Gabriella Straffi, ex direttrice del carcere femminile della Giudecca di Venezia, ha rotto il silenzio e, a distanza di due anni dal ferimento di Sissy Trovato Mazza, ha deciso di raccontare, attraverso una lunga missiva indirizzata alla redazione de “Il gazzettino”, la sua verità. La giovane agente di polizia penitenziaria, deceduta lo scorso 12 gennaio dopo 26 mesi di coma, venne trovata esanime, il 1° novembre del 2016, all’interno di un ascensore dell’Ospedale civile di Venezia, ferita con un colpo di pistola alla testa. Il caso inizialmente venne classificato come un tentato suicidio, ma la famiglia non ha mai voluto credere a questa ipotesi e sta lottando per far emergere la verità, rendendo note le denunce che Sissy aveva fatto alla stessa Straffi, circa delle irregolarità che avvenivano all’interno del carcere dove prestava servizio e che riguardavano alcune sue colleghe. Nei giorni scorsi infatti, è stata pubblicata anche la lettera che Sissy aveva scritto di suo pugno all’allora direttrice del carcere, denunciando abusi.

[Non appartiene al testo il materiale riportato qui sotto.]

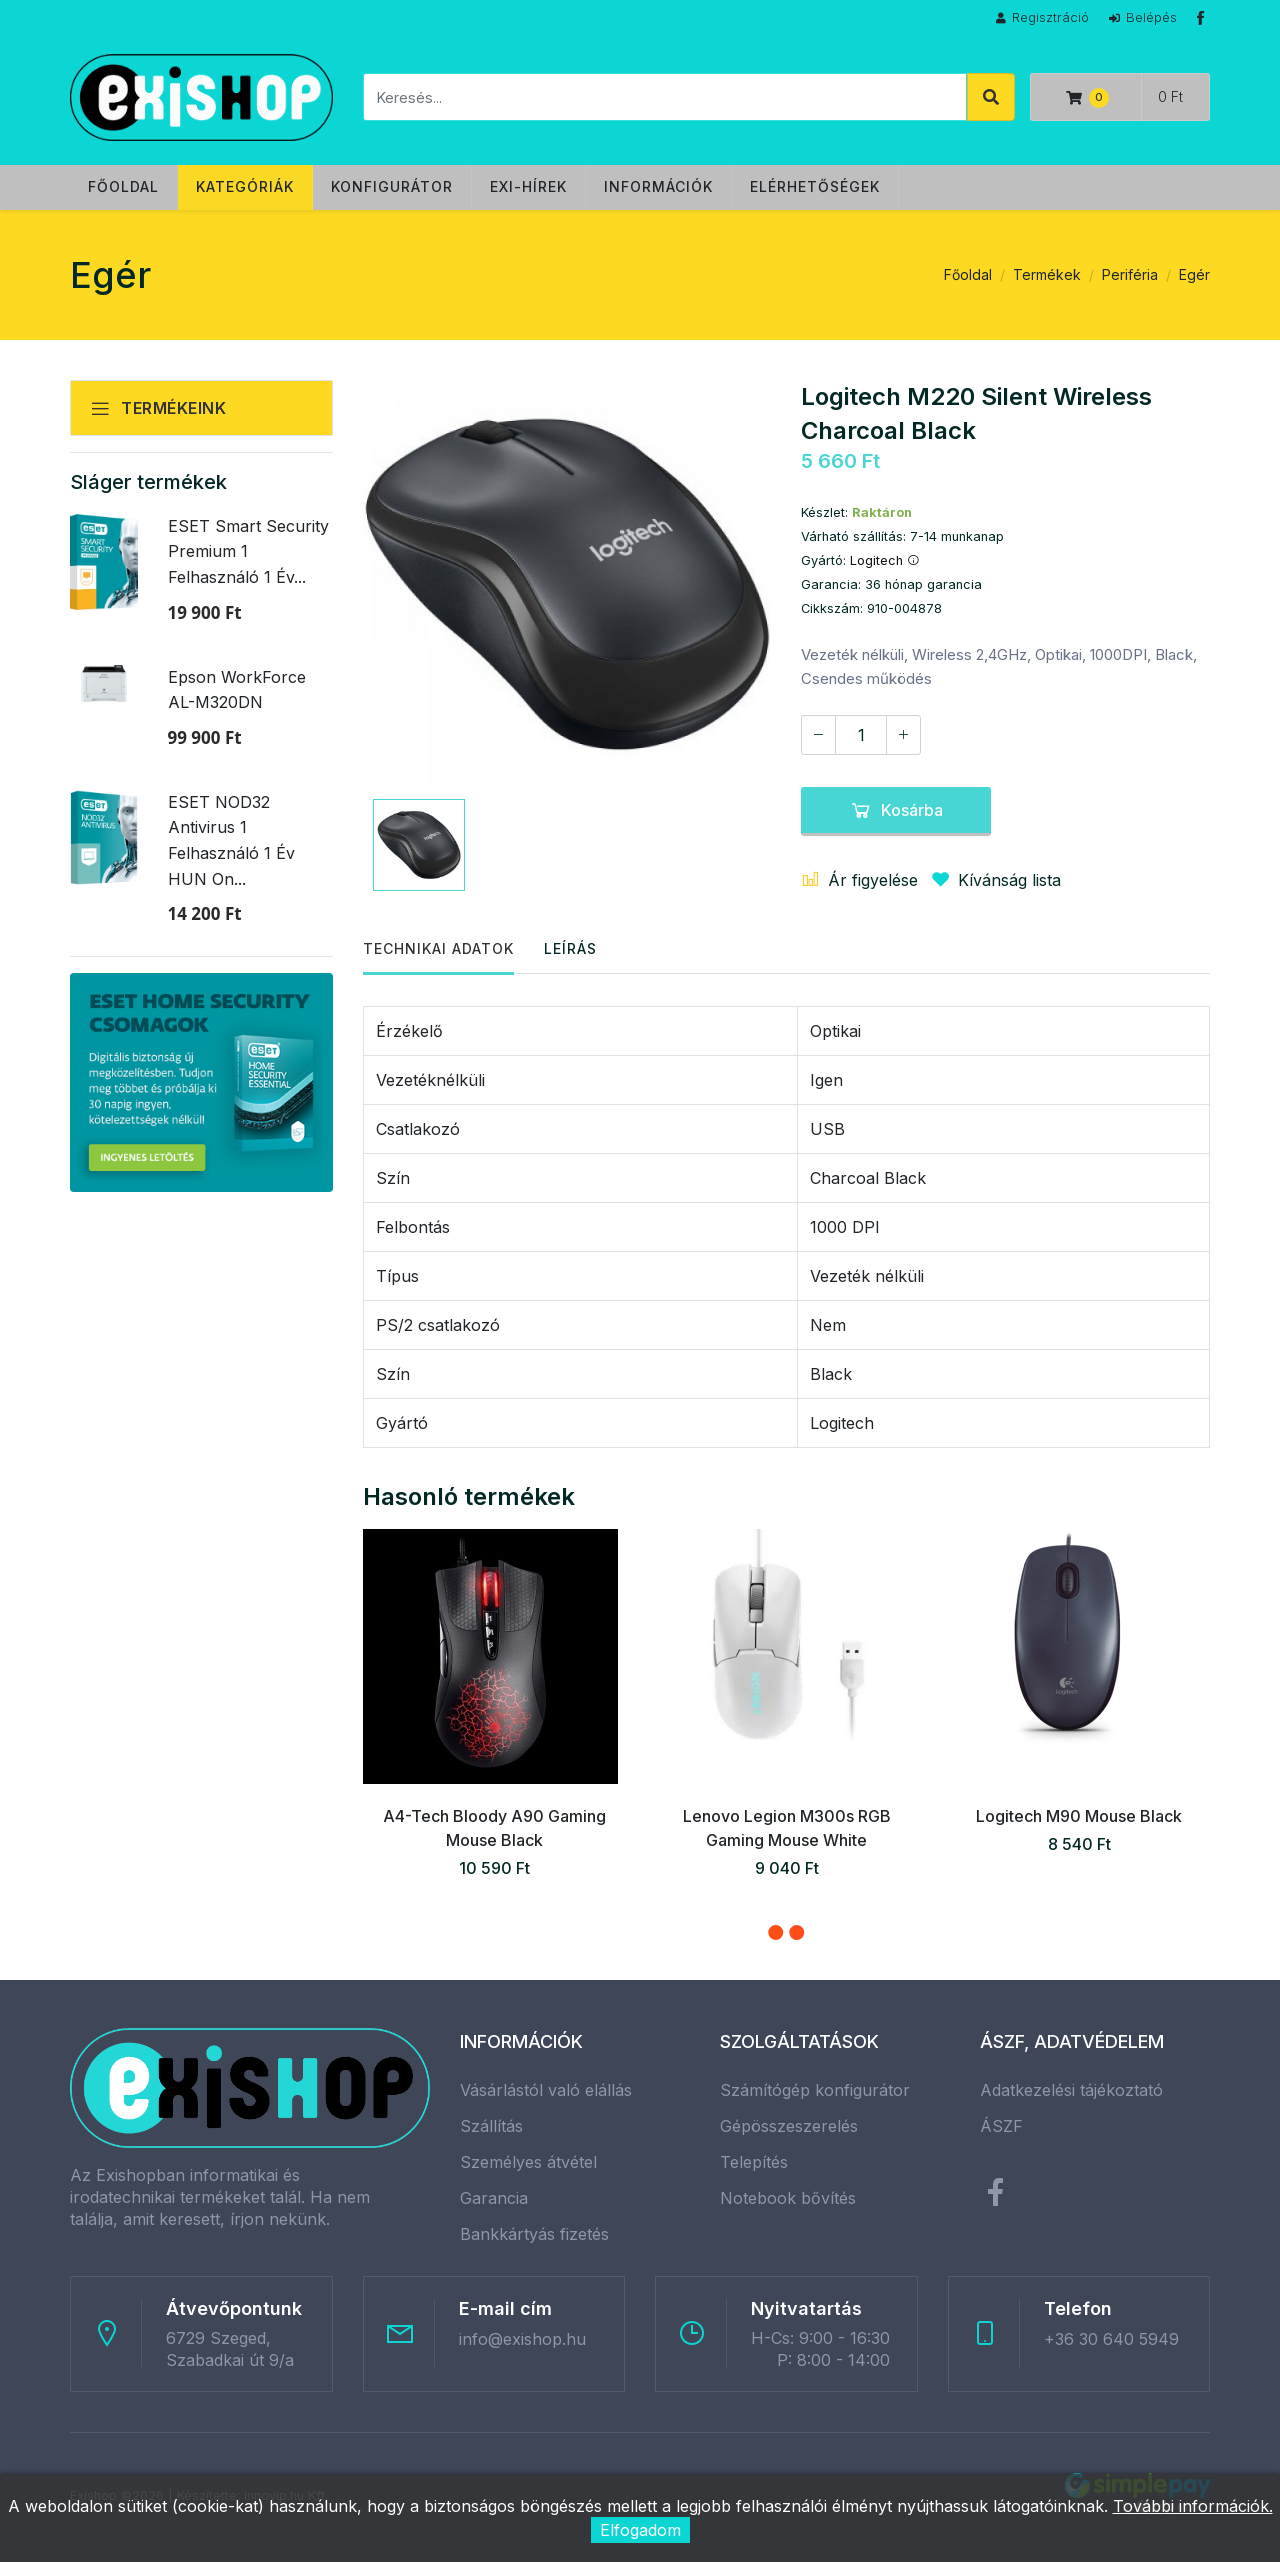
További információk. (1193, 2506)
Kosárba (896, 810)
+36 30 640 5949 (1111, 2339)
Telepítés (754, 2162)
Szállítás (491, 2126)
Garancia (494, 2198)
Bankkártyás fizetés (534, 2234)
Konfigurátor (392, 186)
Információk (658, 186)
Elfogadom (640, 2530)
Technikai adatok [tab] (438, 948)
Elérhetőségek (815, 186)
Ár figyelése (859, 880)
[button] (775, 1932)
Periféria (1130, 274)
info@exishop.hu (522, 2339)
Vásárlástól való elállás (546, 2090)
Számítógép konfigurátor (815, 2090)
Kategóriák (245, 186)
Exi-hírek (528, 186)
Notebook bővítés (788, 2198)
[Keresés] (665, 97)
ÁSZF (1001, 2126)
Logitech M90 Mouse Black (1079, 1816)
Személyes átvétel (528, 2162)
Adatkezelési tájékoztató (1071, 2090)
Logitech (885, 560)
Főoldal (123, 186)
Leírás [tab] (570, 948)
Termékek (1047, 274)
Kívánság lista (992, 880)
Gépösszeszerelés (789, 2126)
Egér (1194, 274)
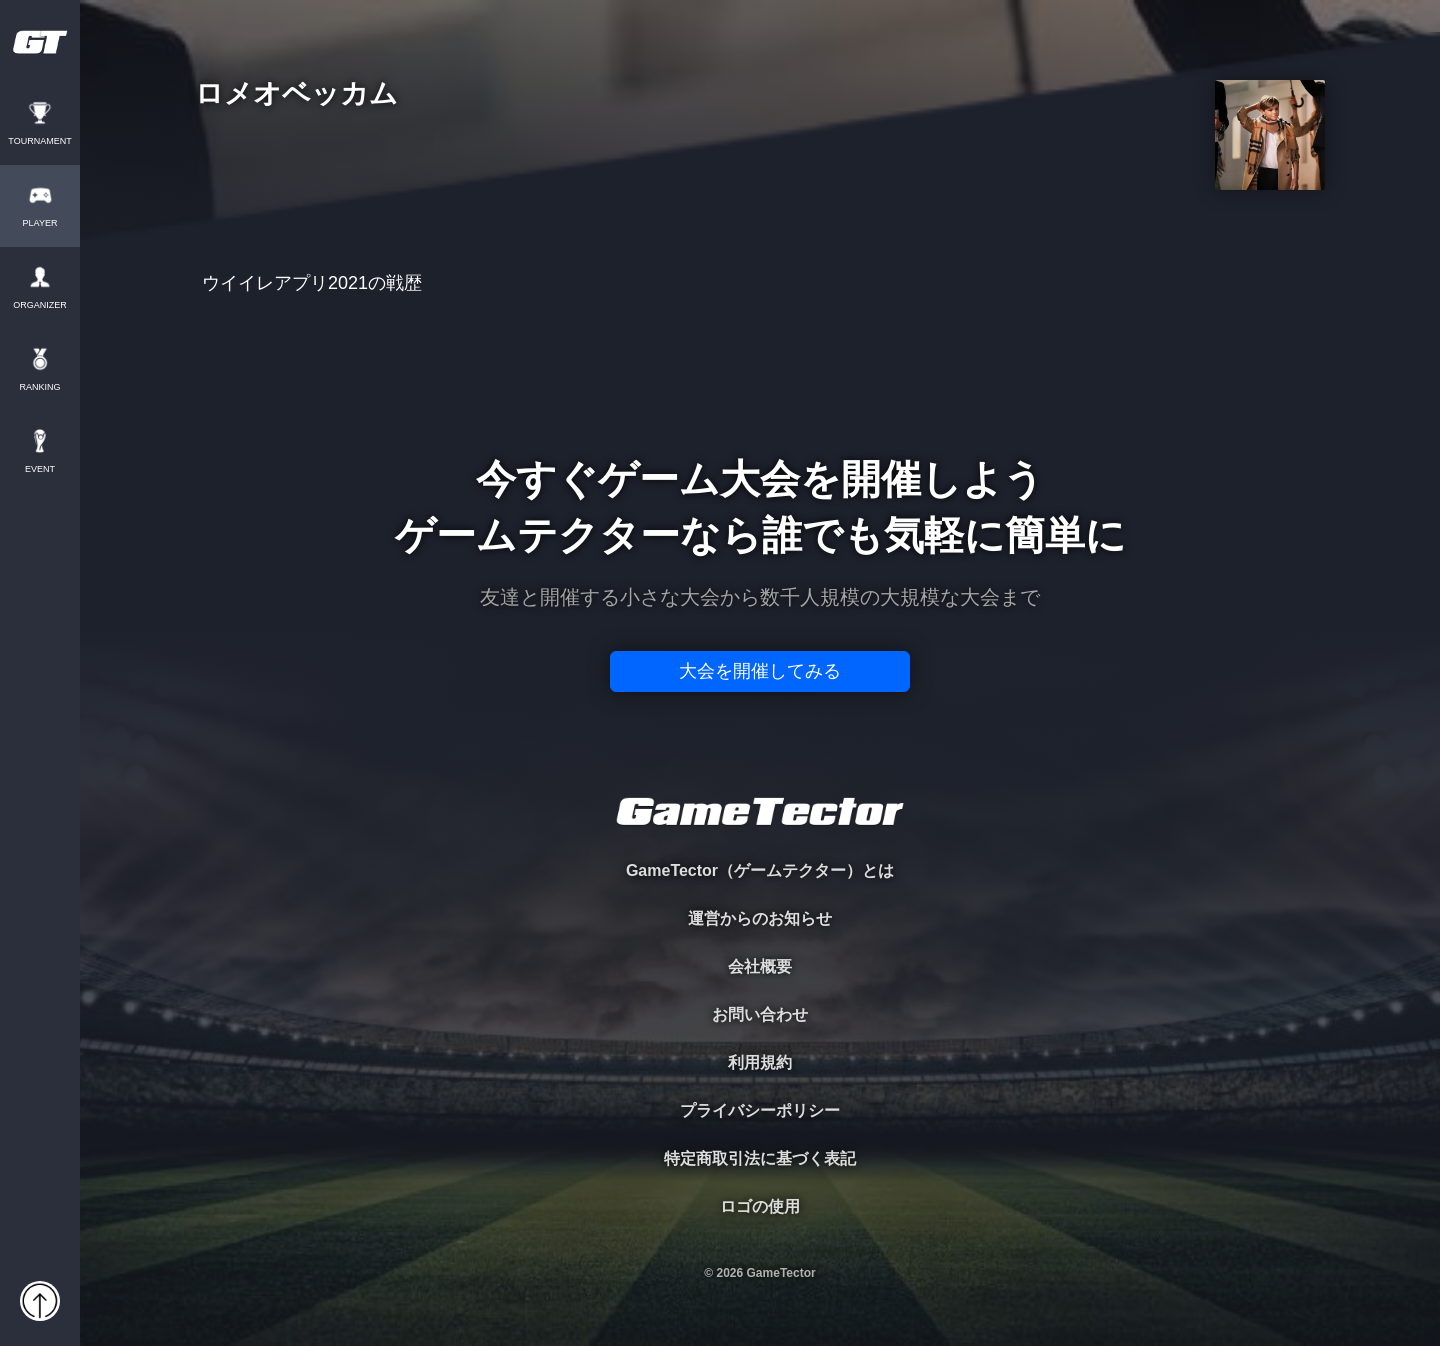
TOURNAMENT (39, 141)
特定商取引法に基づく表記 (760, 1158)
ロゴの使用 (760, 1206)
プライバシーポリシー (760, 1110)
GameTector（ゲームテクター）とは (760, 870)
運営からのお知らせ (760, 918)
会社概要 (760, 966)
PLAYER (40, 223)
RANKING (39, 387)
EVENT (40, 469)
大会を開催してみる (760, 671)
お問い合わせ (760, 1014)
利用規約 (760, 1062)
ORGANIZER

Oggi, a due anni di distanza, la Straffi, afferma che «derogando al dovere di riserbo che mi ero imposta di tenere su questa vicenda tragica considero necessario segnalare la falsità di talune affermazioni, a cominciare dai riferimenti a un colloquio urgente con l’agente Trovato Mazza mai avvenuto e a denunce della stessa mai prese in considerazione». La Straffi sostiene infatti di avere avuto un colloquio con Sissy il 30 settembre del 2016, durante il quale «parlò di dichiarazioni confidenziali raccolte da alcune detenute e che riguardavano esclusivamente un comportamento gravemente scorretto di un’agente nei confronti di una detenuta», e che successivamente ascoltò le detenute che Sissy aveva indicato nelle dichiarazioni. «Dichiarazioni – scrive – che inviai all’organo preposto ad un eventuale avvio di procedimento disciplinare. Mai, in nessuna circostanza, l’agente Trovato Mazza mi riferì di scambi di stupefacenti all’interno dell’Istituto». Circa la dichiarazione di una detenuta, secondo la quale la droga entrava in carcere attraverso lenzuola e tovaglie, l’ex direttrice afferma che nella lavanderia «era sempre presente un’agente con il compito esclusivo di ispezionare tutta la biancheria», eseguendo «perquisizioni periodiche anche con l’ausilio di cani antidroga. Inoltre le detenute tossicodipendenti venivano sottoposte assiduamente ad esami tossicologici».
Circa i festini a base di sesso, la Straffi sostiene che «si è trattato in realtà di una bottiglia di vino e due lattine di birra consumati da due agenti insieme a più detenute. Si badi che il fatto risale al 2014 e le agenti penitenziarie ed il portinaio coinvolti sono stati puniti in via disciplinare. Nell’occasione, non fu l’agente Trovato Mazza a compiere la segnalazione». Per la Straffi è falsa pure la notizia secondo cui il Pc di Sissy sia stato trattenuto in carcere, sostenendo di non averlo mai visto. A queste dichiarazioni, la famiglia di Sissy ha fatto sapere che intenderà rispondere nei prossimi giorni.